Mickle and muckle are Scots dialect words meaning "a little bit" and "a lot" respectively. So the saying does roughly equate to the pennies/pounds idea.

I'm down with fret, but you've lost me on haar. Sounds Dutch ?

haar

Date: 2003-10-18 10:14 am (UTC)
From: [identity profile] qatsi.livejournal.com
I believe it's an upmarket version of the Fog on the Tyne.

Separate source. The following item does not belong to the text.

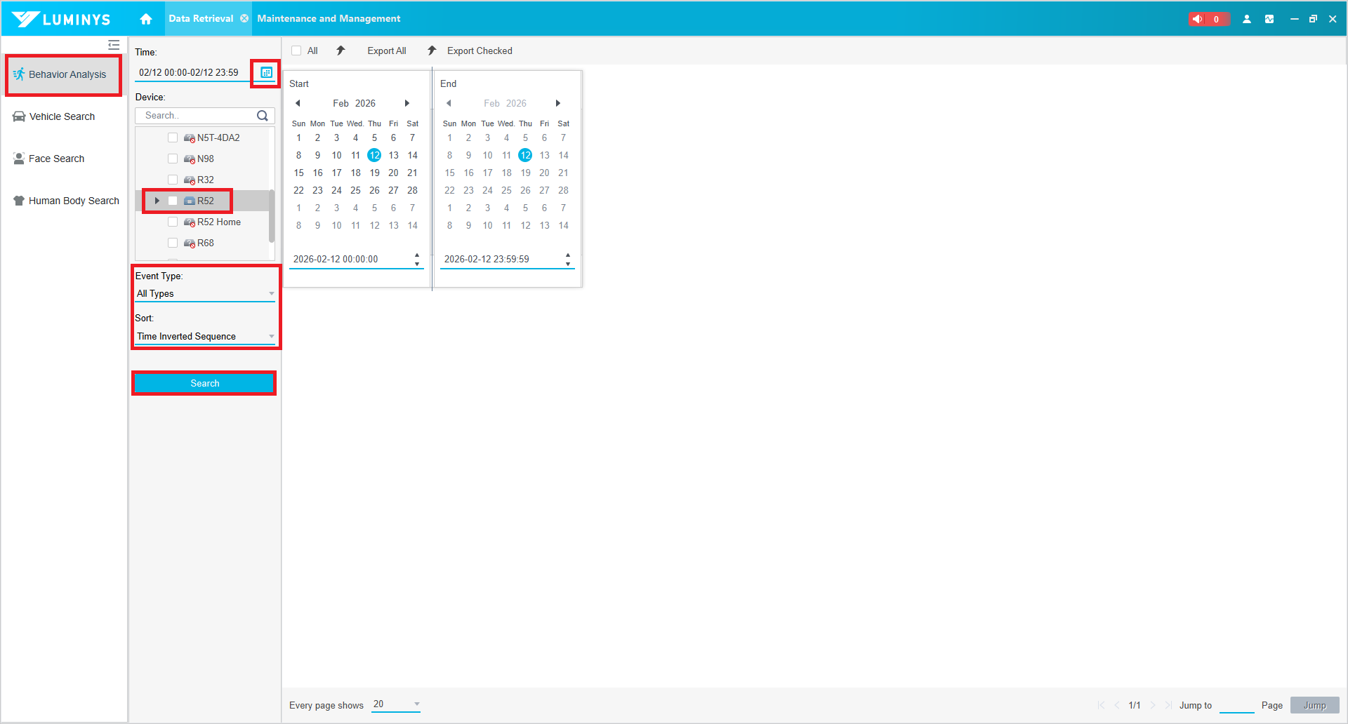1348x724 pixels.
Task: Go to previous month in Start calendar
Action: pos(298,103)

One weird one I was told at school, was that in the North-East "canny" means friendly, welcoming, etc., but that in the North-West it means sharp and untrustworthy.

Re: haar

Date: 2003-10-18 10:39 am (UTC)
From: [identity profile] venta.livejournal.com
Upmarket fog ? I like it.

You're right about canny. And when my cousins moved from the northeast to Torquay, they were surprised to discover that people were offended to be called canny there. Apparently they were understanding it to mean fat. Whether this is peculiar to Torquay or common to all of Devon I have no idea.

Re: haar

Date: 2003-10-19 04:34 am (UTC)
triskellian: (cartoon me shirt and jeans)
From: [personal profile] triskellian
I (a Southerner) had 'canny' down as value-neutral and meaning something like astute, just to confuse matters further.

Re: haar

Date: 2003-10-19 04:40 am (UTC)
From: [identity profile] venta.livejournal.com
I think that's allowable as well - I think [livejournal.com profile] qatsi's school was a bit harsh in their definition. Or else it is just further variation. I'd have gone for the sharp without the mistrustworthy aspects - you can, for example, be canny with money or similar, which is closer to what you're saying.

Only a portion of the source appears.